>> begin Excerpt to read

Best tool for inspecting PDF files?

0 votes
asked Aug 23, 2010 by bmm6o

What tool do you recommend for inspecting PDF files?

Use case: I'm trying to programmatically generate PDF files (using iText). I'm having trouble achieving certain layouts, but I have PDF files with text laid out the way I want (generated from Word). I would like to reverse engineer how they do it.

PDF Inspector seems to be good, but I'm looking for something for Windows.

7 Answers

0 votes
answered Aug 23, 2010 by kaleb-pederson

I've used PDFBox with good success. Here's a sample of what the code looks like (back from version 0.7.2), that likely came from one of the provided examples:

// load the document
System.out.println("Reading document: " + filename);
PDDocument doc = null;                                                                                                                                                                                                          
doc = PDDocument.load(filename);

// look at all the document information
PDDocumentInformation info = doc.getDocumentInformation();
COSDictionary dict = info.getDictionary();
List l = dict.keyList();
for (Object o : l) {
    //System.out.println(o.toString() + " " + dict.getString(o));
    System.out.println(o.toString());
}

// look at the document catalog
PDDocumentCatalog cat = doc.getDocumentCatalog();
System.out.println("Catalog:" + cat);

List<PDPage> lp = cat.getAllPages();
System.out.println("# Pages: " + lp.size());
PDPage page = lp.get(4);
System.out.println("Page: " + page);
System.out.println("\tCropBox: " + page.getCropBox());
System.out.println("\tMediaBox: " + page.getMediaBox());
System.out.println("\tResources: " + page.getResources());
System.out.println("\tRotation: " + page.getRotation());
System.out.println("\tArtBox: " + page.getArtBox());
System.out.println("\tBleedBox: " + page.getBleedBox());
System.out.println("\tContents: " + page.getContents());
System.out.println("\tTrimBox: " + page.getTrimBox());
List<PDAnnotation> la = page.getAnnotations();
System.out.println("\t# Annotations: " + la.size());
0 votes
answered Aug 24, 2010 by mark-stephens

Adobe Acrobat has a very cool but rather well hidden mode allowing you to inspect PDF files. I wrote a blog article explaining it at https://blog.idrsolutions.com/2009/04/viewing-pdf-objects/

0 votes
answered Aug 24, 2010 by dwight-kelly

The object viewer in Acrobat is good but Windjack Solution's PDF Canopener allows better inspection with an eyedropper for selecting objects on page. Also permits modifications to be made to PDF.

http://www.windjack.com/products/pdfcanopener.html

0 votes
answered Aug 3, 2012 by gkcn

I use iText RUPS(Reading and Updating PDF Syntax) in Linux. Since it's written in Java, it works on Windows, too. You can browse all the objects in PDF file in a tree structure. It can also decode Flate encoded streams on-the-fly to make inspecting easier.

>> end Excerpt to read
>> begin Data provided

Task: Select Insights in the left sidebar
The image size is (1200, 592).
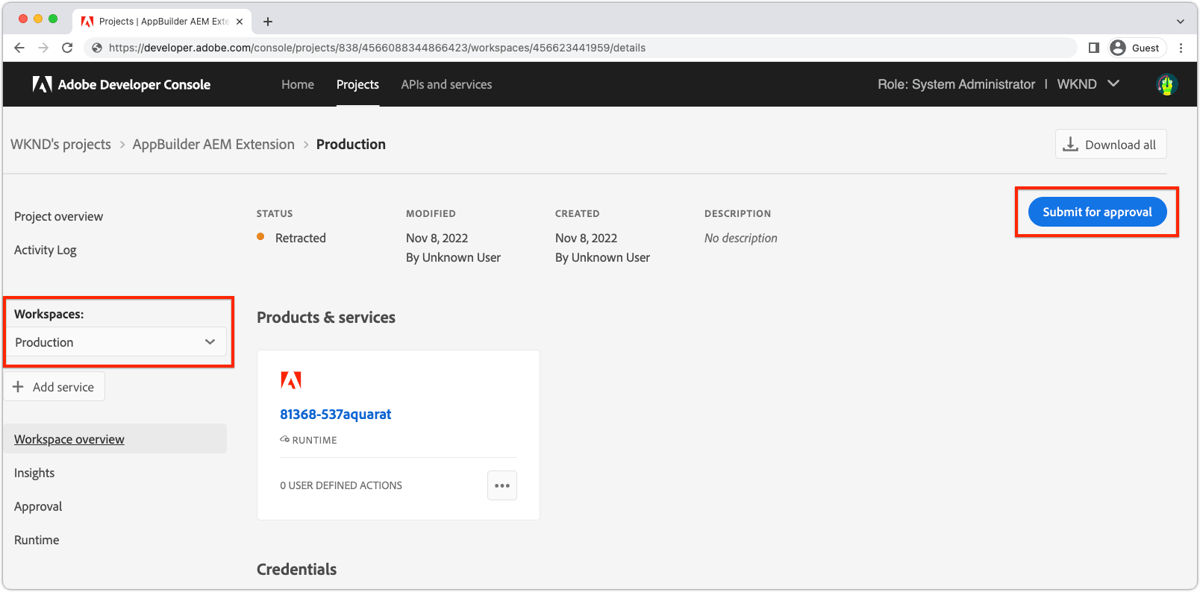Action: [x=33, y=472]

>> end Data provided

Given problem A -> Reproduce the portion of the PDF-inspection thread that begins at the words "Adobe Acrobat has" and stops after "made to PDF.".
Given problem B -> Continue the forum thread about tools for inspecting PDF files from the point where it stops.

Response A ->
Adobe Acrobat has a very cool but rather well hidden mode allowing you to inspect PDF files. I wrote a blog article explaining it at https://blog.idrsolutions.com/2009/04/viewing-pdf-objects/

0 votes
answered Aug 24, 2010 by dwight-kelly

The object viewer in Acrobat is good but Windjack Solution's PDF Canopener allows better inspection with an eyedropper for selecting objects on page. Also permits modifications to be made to PDF.

Response B ->
Here is a screenshot:

iText RUPS screenshot

0 votes
answered Aug 6, 2015 by kurt-pfeifle

Besides the GUI-based tools mentioned in the other answers, there are a few command line tools which can transform the original PDF source code into a different representation which lets you inspect the (now modified file) with a text editor. All of the tools below work on Linux, Mac OS X, other Unix systems or Windows.

qpdf (my favorite)

Use qpdf to uncompress (most) object's streams and also dissect ObjStm objects into individual indirect objects:

qpdf --qdf --object-streams=disable orig.pdf uncompressed-mutool.pdf

qpdf describes itself as a tool that does "structural, content-preserving transformations on PDF files".

Then just open + inspect the uncompressed-mutool.pdf file in your favorite text editor. Most of the previously compressed (and hence, binary) bytes will now be plain text.

mutool

There is also the mutool command line tool which comes bundled with the MuPDF PDF viewer (which is a sister product to Ghostscript, made by the same company, Artifex). The following command does also uncompress streams and makes them more easy to inspect through a text editor:

mutool clean -d orig.pdf uncompressed-mutool.pdf

podofouncompress

PoDoFo is an FreeSoftware/OpenSource library to work with the PDF format and it includes a few command line tools, including podofouncompress. Use it like this to uncompress PDF streams:

podofouncompress orig.pdf uncompressed-podofo.pdf

peepdf.py

PeePDF is a Python-based tool which helps you to explore PDF files. Its original purpose was for research and dissection of PDF-based malware, but I find it useful also to investigate the structure of completely benign PDF files.

It can be used interactively to "browse" the objects and streams contained in a PDF.

I'll not give a usage example here, but only a link to its documentation:

pdfid.py and pdf-parser.py

pdfid.py and pdf-parser.py are two PDF tools by Didier Stevens written in Python.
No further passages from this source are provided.